Читать онлайн книгу Çocuk Kalbi - Edmondo De Amicis страница 6
Bu iki talebeden birisi bir çilingirin oğludur. Dizlerine kadar gelen eski bir ceket taşır. Daima korkan tavrı ve kederli tebessümüyle o kadar renksizdir ki insanın hasta diye acıyası gelir. Diğeri kırmızımsı saçlı olup mefluç kolunu muhafaza için askısı vardır. Babası Amerika’dadır, annesi seyyar yemişçilik yapar. Sol tarafımdaki komşum da dikkate değer bir numunedir. İsmi Stardi; küçük ve tıknaz boynu omuzlarının içinde. Daima homurdanır ve hiç kimseye bir şey söylemez. Büyük bir zekâsı yoksa da zannederim ki muallimin söylediğine gayet dikkatlidir. Gözleri dikilmiş, alnı çatılmış, dişleri sıkılmış bir hâlde yanılmaksızın dinler.
Muallim ders izah ederken ona bir şey söylenmek bedbahtlığında bulunulursa sizi hiç dinlemez. Şayet ısrar olunursa derhâl size bir tekme atar ve yine hiçbir kelime söylemez. Onun yanında sert ve nefret edilen kuzeyli Franti isminde biri vardır ki bir diğer belediye mektebinden henüz kovulmuş. Bunlardan başka sülün tüyüyle süslenmiş şapkalar giyen ve daima bir örnek elbise taşıyan iki kardeş vardır ki yek diğerine noktası noktasına benzerler.
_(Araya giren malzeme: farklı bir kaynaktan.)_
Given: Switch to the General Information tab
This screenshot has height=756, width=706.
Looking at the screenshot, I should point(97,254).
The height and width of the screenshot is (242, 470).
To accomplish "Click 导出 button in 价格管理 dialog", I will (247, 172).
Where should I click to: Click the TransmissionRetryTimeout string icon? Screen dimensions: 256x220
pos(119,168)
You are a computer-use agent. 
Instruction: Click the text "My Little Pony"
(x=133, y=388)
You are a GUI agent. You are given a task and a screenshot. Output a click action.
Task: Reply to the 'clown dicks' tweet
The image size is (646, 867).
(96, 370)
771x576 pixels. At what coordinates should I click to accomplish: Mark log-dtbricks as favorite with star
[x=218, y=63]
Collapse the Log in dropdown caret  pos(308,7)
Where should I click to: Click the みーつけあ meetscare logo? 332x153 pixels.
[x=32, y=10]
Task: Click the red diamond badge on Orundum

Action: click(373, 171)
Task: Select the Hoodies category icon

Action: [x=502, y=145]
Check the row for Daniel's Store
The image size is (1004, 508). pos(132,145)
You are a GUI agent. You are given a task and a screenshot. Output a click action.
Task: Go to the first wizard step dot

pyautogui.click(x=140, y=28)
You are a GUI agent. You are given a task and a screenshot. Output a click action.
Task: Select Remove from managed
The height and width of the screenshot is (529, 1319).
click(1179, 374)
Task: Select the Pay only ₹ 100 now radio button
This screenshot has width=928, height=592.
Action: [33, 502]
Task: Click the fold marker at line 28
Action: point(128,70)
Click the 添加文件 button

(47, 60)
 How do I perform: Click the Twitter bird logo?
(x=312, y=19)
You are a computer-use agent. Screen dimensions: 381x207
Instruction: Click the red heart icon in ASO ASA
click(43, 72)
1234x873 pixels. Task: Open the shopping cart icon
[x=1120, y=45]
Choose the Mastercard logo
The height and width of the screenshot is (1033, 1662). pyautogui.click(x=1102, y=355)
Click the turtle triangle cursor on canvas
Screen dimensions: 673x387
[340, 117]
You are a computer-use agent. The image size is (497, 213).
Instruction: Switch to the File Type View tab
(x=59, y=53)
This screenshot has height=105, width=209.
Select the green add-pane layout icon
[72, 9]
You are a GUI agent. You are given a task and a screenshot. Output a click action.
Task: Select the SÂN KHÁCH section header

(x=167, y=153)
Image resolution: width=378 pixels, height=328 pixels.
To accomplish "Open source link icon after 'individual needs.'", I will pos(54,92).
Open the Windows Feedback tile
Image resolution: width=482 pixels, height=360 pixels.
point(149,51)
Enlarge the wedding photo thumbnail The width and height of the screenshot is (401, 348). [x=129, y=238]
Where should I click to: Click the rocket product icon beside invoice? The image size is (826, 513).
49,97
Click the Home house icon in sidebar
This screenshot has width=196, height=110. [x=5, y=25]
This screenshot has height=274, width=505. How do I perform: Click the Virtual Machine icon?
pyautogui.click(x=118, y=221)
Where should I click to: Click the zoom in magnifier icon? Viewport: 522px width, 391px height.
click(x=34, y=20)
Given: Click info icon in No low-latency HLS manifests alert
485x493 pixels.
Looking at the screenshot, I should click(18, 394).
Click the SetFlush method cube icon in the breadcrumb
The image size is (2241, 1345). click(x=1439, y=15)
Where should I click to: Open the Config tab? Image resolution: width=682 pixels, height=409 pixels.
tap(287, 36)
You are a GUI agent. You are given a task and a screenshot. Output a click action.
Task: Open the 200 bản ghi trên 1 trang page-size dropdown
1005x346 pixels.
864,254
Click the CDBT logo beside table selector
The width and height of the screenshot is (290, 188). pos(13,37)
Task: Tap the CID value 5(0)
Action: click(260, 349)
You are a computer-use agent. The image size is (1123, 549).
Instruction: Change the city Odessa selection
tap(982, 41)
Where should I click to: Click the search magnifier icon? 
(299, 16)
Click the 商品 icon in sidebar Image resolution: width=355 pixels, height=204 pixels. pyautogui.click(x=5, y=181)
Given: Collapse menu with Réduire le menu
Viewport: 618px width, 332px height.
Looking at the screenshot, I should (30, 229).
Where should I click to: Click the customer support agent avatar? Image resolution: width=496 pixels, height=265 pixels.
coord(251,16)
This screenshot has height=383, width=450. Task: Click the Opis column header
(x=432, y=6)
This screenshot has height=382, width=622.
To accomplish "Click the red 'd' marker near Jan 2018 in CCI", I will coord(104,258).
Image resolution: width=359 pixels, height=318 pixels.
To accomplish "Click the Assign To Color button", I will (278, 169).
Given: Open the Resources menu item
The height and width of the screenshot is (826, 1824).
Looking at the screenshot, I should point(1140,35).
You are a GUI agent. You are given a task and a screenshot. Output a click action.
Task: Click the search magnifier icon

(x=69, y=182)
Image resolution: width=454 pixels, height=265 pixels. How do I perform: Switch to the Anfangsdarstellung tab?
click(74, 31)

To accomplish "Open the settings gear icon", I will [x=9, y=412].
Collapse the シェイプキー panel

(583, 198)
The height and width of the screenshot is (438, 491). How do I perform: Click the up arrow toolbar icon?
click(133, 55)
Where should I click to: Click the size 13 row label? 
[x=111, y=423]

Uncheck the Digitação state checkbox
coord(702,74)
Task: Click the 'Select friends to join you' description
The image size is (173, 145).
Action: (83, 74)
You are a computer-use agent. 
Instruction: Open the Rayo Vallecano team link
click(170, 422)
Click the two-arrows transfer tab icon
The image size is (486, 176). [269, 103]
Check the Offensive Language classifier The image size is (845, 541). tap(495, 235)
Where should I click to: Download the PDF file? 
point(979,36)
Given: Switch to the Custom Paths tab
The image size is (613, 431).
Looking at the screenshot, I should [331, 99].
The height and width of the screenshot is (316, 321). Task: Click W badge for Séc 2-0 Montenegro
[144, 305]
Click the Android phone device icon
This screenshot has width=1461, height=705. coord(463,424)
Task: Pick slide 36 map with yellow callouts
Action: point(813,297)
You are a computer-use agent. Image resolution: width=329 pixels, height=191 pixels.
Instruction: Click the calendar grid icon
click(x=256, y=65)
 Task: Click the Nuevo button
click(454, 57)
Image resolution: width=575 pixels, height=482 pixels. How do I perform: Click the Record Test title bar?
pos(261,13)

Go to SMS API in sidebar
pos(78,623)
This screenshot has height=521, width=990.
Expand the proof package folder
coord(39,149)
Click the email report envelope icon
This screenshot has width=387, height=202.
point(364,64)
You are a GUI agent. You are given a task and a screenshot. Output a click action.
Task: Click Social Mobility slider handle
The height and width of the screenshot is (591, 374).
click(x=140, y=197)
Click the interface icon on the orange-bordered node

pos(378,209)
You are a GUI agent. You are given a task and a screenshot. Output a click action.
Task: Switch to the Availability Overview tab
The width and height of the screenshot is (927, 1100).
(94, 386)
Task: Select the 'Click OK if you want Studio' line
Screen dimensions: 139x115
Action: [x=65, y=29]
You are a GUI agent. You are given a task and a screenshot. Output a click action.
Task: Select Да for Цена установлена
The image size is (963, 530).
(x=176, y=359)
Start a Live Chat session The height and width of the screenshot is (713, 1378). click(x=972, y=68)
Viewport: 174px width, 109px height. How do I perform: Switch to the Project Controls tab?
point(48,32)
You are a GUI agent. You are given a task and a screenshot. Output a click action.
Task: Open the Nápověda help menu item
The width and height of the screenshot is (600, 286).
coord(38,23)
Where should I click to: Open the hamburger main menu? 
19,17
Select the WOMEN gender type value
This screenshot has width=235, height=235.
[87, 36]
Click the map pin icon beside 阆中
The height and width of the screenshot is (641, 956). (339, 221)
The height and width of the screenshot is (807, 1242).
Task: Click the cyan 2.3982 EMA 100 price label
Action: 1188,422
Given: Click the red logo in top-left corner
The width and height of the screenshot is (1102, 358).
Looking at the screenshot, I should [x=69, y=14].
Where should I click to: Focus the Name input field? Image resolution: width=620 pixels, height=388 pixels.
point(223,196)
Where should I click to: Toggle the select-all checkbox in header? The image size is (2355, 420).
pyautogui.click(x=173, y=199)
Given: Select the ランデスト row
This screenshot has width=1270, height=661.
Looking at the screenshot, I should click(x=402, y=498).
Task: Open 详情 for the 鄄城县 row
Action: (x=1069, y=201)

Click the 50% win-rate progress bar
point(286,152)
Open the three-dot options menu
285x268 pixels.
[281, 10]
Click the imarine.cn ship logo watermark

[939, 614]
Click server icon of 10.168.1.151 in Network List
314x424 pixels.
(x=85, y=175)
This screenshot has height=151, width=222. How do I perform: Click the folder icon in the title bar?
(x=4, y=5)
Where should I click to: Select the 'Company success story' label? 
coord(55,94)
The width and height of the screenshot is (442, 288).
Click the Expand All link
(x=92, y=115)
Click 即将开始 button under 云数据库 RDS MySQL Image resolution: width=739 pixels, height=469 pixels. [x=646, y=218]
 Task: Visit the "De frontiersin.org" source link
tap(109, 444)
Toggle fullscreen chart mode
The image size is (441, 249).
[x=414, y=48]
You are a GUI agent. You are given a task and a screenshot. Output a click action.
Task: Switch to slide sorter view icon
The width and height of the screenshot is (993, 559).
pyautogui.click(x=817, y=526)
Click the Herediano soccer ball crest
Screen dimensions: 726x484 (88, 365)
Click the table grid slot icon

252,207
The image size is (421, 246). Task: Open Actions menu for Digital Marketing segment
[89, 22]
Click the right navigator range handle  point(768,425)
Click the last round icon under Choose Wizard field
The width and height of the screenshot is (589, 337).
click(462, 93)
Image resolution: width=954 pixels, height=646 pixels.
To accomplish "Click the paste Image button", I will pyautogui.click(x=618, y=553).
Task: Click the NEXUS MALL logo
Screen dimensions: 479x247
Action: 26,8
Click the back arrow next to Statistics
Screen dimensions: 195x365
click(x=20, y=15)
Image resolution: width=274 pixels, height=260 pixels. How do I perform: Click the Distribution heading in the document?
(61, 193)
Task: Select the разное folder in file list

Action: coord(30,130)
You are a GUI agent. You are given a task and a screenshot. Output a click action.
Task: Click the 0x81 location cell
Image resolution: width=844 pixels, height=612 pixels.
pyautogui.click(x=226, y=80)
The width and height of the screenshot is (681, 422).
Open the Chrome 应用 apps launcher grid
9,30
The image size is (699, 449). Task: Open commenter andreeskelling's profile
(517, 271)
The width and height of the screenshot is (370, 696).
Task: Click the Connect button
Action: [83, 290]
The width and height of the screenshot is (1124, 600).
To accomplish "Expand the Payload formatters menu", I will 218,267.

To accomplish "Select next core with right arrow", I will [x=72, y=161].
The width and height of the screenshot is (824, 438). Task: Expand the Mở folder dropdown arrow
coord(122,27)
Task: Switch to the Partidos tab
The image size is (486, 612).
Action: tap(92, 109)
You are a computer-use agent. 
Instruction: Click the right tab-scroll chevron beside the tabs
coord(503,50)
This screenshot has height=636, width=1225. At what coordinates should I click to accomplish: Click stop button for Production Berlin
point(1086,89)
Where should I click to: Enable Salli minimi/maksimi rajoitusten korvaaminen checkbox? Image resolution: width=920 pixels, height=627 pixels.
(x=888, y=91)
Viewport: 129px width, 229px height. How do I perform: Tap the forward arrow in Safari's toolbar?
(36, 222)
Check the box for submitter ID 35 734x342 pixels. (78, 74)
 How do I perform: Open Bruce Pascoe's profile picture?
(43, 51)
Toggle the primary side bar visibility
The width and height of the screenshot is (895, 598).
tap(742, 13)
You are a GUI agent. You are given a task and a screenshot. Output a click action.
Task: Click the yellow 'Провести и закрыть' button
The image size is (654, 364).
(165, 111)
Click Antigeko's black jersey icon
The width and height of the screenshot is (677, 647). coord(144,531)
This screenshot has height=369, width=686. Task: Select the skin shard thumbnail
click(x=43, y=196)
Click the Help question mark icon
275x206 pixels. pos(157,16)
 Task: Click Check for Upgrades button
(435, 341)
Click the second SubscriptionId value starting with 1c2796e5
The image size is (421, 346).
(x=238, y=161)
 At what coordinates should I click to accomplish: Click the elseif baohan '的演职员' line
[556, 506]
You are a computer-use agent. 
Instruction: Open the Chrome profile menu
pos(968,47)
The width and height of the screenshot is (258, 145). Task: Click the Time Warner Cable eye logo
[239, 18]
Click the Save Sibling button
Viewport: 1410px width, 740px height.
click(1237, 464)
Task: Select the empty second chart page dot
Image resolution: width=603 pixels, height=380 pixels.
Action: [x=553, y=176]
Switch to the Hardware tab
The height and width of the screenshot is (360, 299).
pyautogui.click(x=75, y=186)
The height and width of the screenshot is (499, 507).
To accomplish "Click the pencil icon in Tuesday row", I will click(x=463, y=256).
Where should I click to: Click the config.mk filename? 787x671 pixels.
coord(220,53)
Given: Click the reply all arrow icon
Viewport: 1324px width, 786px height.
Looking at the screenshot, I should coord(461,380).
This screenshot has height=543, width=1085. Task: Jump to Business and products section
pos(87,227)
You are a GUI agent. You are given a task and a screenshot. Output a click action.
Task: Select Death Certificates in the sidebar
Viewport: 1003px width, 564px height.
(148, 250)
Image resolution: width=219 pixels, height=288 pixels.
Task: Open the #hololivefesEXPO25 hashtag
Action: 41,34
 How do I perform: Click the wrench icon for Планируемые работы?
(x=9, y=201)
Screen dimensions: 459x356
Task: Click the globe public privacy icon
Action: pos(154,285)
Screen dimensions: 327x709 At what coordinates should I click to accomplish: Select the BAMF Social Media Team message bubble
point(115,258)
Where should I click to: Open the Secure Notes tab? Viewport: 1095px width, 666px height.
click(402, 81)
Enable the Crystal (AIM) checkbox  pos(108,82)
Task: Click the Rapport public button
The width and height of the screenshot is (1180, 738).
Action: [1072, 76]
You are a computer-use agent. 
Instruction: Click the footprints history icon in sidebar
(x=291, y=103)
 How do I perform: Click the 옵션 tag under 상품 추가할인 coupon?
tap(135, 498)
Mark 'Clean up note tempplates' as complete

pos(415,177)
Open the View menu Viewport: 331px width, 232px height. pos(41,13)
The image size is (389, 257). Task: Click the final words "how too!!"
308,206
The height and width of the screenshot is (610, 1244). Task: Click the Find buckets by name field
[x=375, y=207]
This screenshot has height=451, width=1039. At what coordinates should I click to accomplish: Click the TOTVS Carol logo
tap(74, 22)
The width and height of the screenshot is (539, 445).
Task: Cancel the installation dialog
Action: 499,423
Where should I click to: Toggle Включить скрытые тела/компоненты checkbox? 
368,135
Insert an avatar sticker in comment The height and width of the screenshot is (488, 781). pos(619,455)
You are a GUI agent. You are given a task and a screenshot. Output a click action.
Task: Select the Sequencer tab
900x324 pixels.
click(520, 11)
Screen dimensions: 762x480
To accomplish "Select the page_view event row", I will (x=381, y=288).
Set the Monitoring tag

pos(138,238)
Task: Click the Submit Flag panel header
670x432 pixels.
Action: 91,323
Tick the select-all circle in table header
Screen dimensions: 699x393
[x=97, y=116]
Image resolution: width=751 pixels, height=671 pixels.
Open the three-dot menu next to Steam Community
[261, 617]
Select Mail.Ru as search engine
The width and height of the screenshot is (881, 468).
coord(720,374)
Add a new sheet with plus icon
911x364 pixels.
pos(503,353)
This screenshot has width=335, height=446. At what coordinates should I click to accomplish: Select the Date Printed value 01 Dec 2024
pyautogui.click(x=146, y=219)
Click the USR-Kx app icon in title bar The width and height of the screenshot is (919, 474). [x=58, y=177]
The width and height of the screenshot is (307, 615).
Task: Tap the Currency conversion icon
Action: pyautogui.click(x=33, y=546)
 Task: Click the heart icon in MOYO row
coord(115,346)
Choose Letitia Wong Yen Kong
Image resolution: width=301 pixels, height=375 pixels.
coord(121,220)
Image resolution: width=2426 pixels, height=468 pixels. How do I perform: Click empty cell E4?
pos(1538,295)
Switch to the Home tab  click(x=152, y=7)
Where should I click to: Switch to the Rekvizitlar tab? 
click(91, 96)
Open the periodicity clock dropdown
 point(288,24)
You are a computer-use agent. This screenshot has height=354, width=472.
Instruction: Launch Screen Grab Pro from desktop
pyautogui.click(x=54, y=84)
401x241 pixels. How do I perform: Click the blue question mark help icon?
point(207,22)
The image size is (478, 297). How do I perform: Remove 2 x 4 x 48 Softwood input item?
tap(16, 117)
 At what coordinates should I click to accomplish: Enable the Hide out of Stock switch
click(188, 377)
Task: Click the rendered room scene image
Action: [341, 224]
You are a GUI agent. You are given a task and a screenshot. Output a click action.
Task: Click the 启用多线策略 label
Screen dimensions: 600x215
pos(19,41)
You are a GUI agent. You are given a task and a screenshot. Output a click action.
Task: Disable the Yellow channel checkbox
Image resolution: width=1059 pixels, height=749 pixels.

Hepsinden en nazik ve zeki olanı şüphesiz bu sene de birincilik mükâfatını alacak olan Derossi’dir. Onu takdir eden muallim daima her şeyi kendisine sorar. Benim en ziyade sevdiğim ise çok uzun ceket giyen ve daima kederli görünen, çilingirin oğlu (Prekossi) dir. Babasının onu dövdüğünü söylüyorlar. Zavallı küçük, pek mahcuptur. Birisine birşey soracağı yahut geçerken sürtündüğü zaman iyi ve üzgün gözleriyle bakarak “Affedersiniz.” der. Fakat yine büyük Garron, zannederim hepsinin iyisidir.
BİR CÖMERTLİK
Bu sabah Garron’u daha iyi anladık. Bize, saat kaçta gelebileceğini soran küçük sınıftaki muallimem tarafından aşağıda durdurulduğum için sınıfa biraz geççe girmiştim. Muallim Mösyö Perboni henüz orada değildi ve üç yahut dört çocuk, zavallı Krossi’yi, bir kolu felçli ve annesi yemişçi olan kırmızı saçlı çocuğu rahatsız ediyorlardı. Cetvellerle vuruyorlar, başına kestane kabukları atıyorlar ve onu sakat maymun diye çağırıyorlardı. Bazıları da taklidini yapıyordu. Sırasının ucunda yalnızca şaşırmış duruyor, kendisini rahat bırakmaları için bazen birisine yalvaran gözleriyle bakıyor, bazen ötekini üzüntüyle dinliyordu; fakat çocuklar gittikçe onu rahatsız ediyorlardı. O derecede ki titremeye ve hiddetinden kıpkırmızı olmaya başladı. Bu aralık pek fena çehresi olan Franti bir sıranın üzerine çıktı ve kolunda bir sepet taşıyormuş gibi yaparak annesinin, oğlunu almak için mektep kapısında beklediği zamanki taklidini yaptı. Zaten zavallı kadın hasta olduğu için birkaç günden beri gelemiyordu. Bu sözsüz oyunu görerek bütün talebe gülmeye başladı.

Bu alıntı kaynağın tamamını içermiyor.